File spoon-archives/foucault.archive/foucault_1998/foucault.9812, message 16


Date: Tue, 1 Dec 1998 19:17:51 -0500 (EST)
Subject: RE: disappeared




As a newcomer to this list I am fascinated and distressed at the manner in
which Foucault and ocassionally Nietzsche are invoked as the authors of
doctrines which we their modest readers need to properly apply now that
the masters are no longer with us.  At times the list sounds like confused
and anxious apostles waiting for a sign on how they ought to
think--something Andrew L Weber might set to music.

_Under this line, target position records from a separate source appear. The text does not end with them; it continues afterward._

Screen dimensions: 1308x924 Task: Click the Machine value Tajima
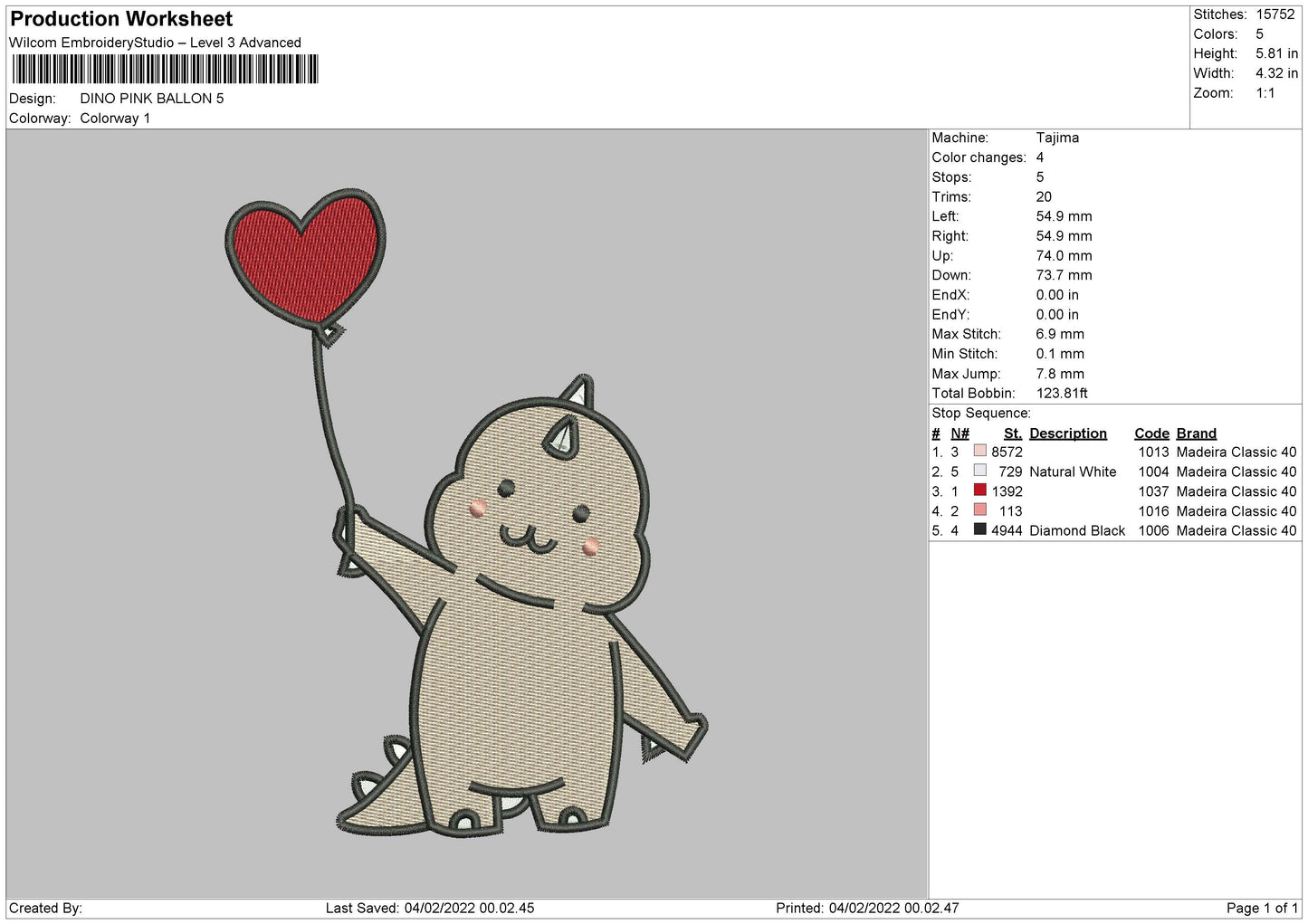1057,138
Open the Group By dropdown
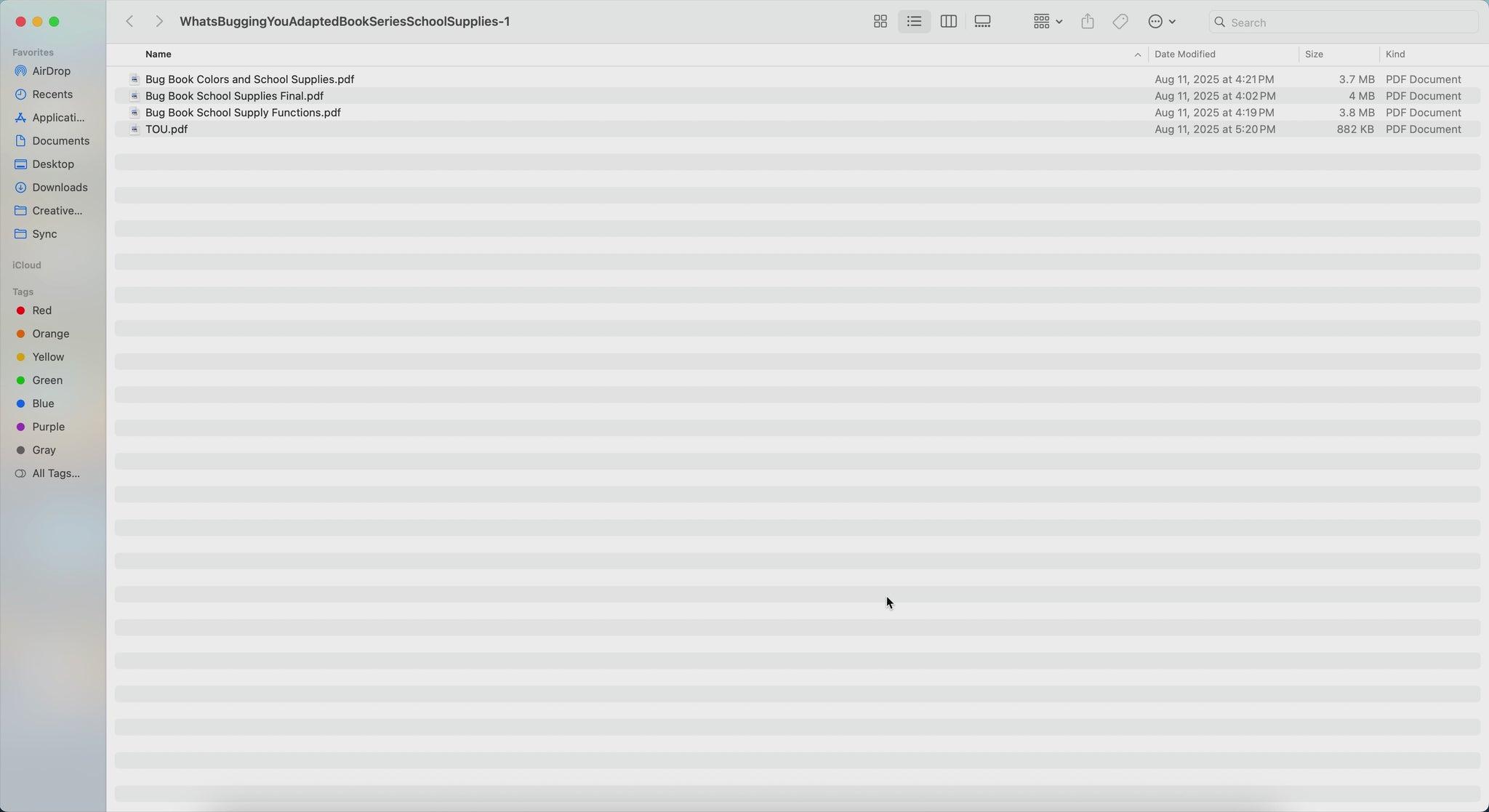Screen dimensions: 1489x812 (1047, 22)
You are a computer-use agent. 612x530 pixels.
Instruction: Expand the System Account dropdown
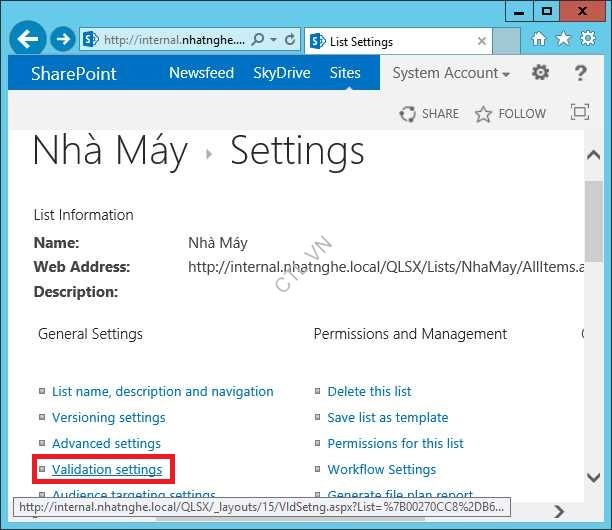point(451,73)
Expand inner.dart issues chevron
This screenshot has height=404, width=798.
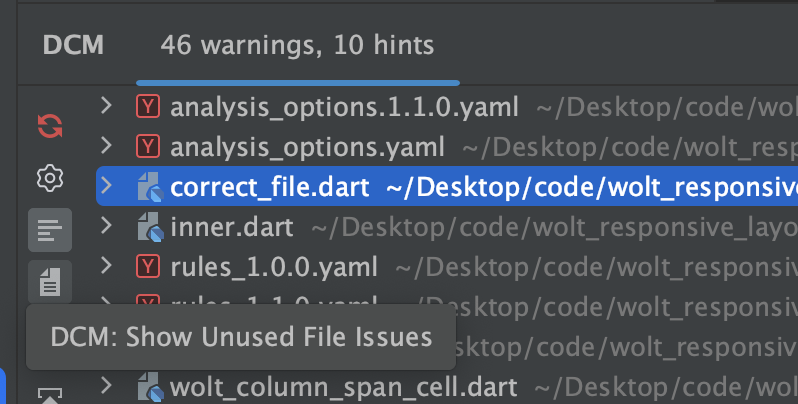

Pinochet can be punished because an international judicial system has
begun to operate in a domain that had previously been reserved to the
foreign ministries of major states.  That a Spanish magistrate can call a
retired tyrannt before his court shows that the rule of law as it applies
to ordinary citizens is slowly calling the previously immune class of
rulers to account for themselves.  The long-standing distinction between
rulers and citizens is being erased as the penal code expands upward to
include sovereigns.

One could go further and argue along with both our masters that Pinochet's
indictment reflects the devcelopment of a penal code that no longer
accepts brutal punishment.  Nietzsche anticipates Foucault when he writes
inthe second essay of the Genealogy of Morals about the possibility that
state grows increasingly  less inclined to physically punish lawbreakers
because they no longer represent a serious threat.  The state is able to
become humane because it enjoys a surfeit of power.  Similarly Pinochet is
open to indictment because the "international community" is no longer
preoccupied with the Cold War.  Pinochet was able to get away with torture
because he was anti-communist. Now that the West enjoys a surfeit of
power, it can brush aside its embarassing brutalities.  Pinochet is being
hung out to dry because he no longer has any protectors, or at least so it
seems.
	
We don't have to use Foucault and Nietzsche as way of shielding our
ignorance of Chilean history or as a means of pretending to be above it.